** Exercise **
Pull out every line of the records that contains the word "perform". Case counts.

** Material shown **
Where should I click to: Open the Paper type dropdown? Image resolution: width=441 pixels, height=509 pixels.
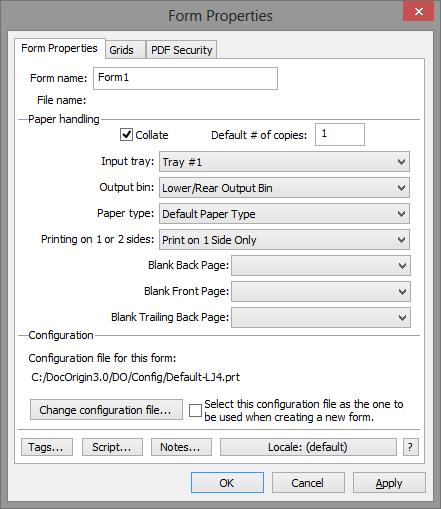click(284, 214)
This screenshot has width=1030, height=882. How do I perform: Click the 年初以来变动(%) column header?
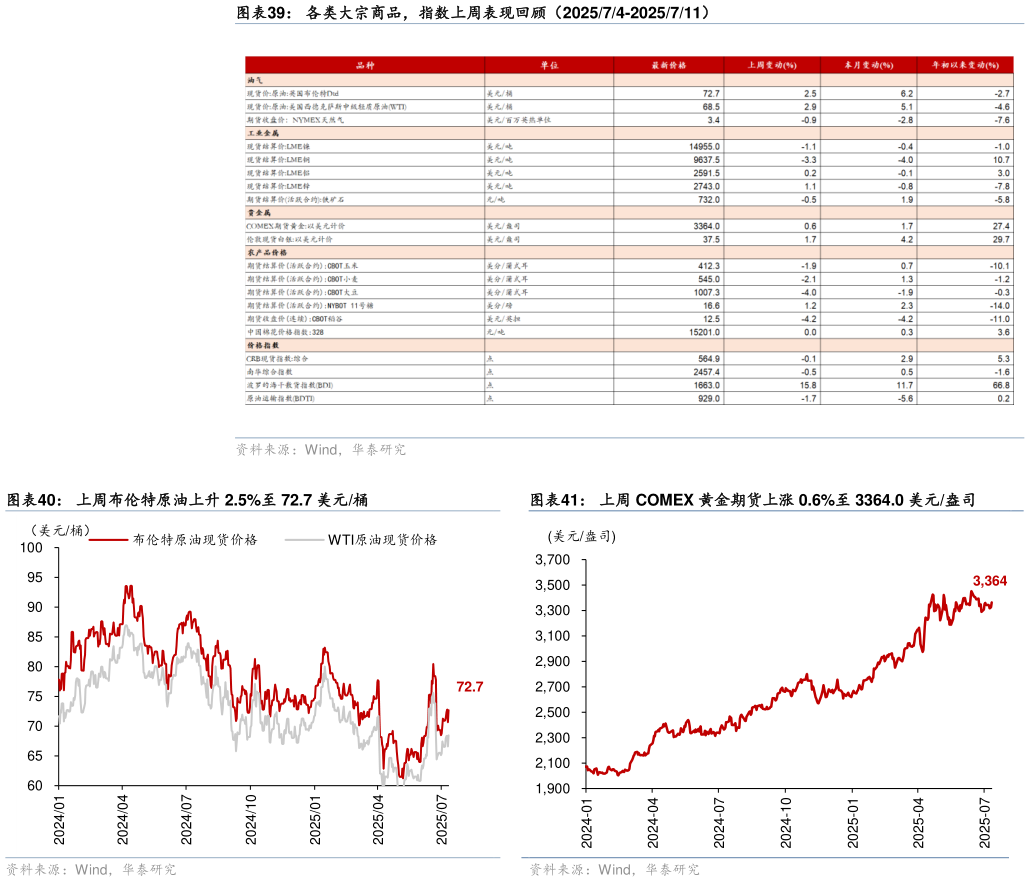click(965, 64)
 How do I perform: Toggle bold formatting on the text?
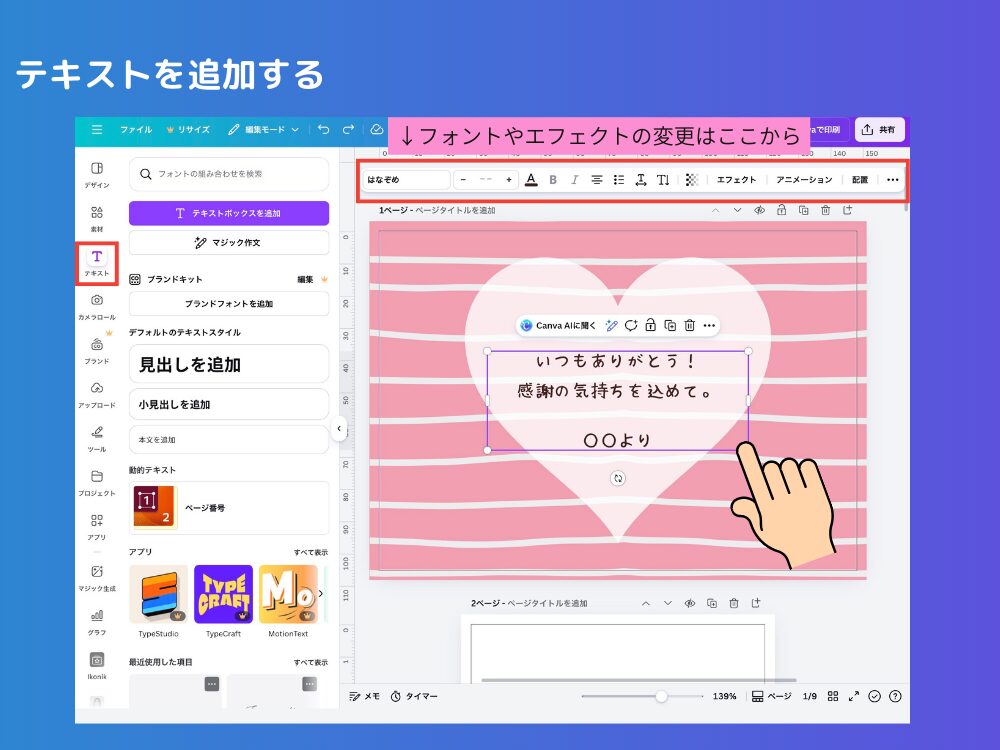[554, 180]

* * *

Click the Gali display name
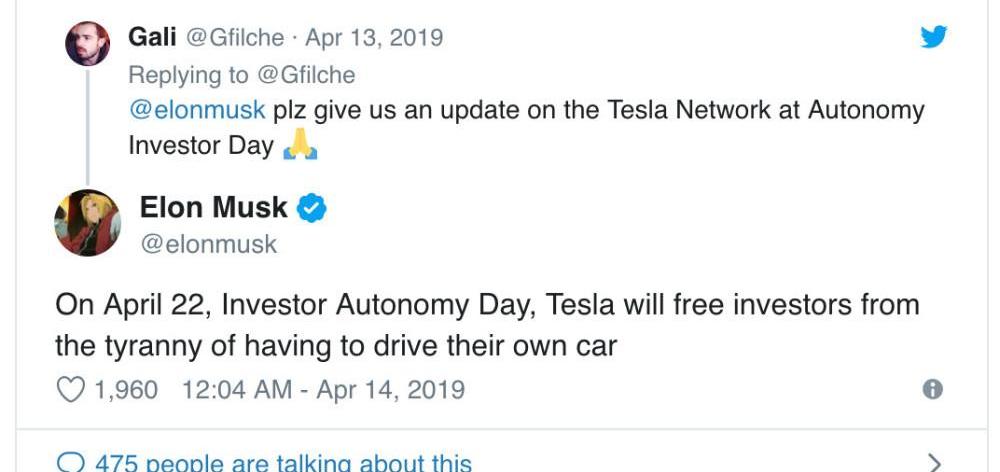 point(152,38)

** Solution **
This screenshot has width=1030, height=882. How do I perform: Click the 年初以来变动(%) column header?
 How do I perform: Toggle bold formatting on the text?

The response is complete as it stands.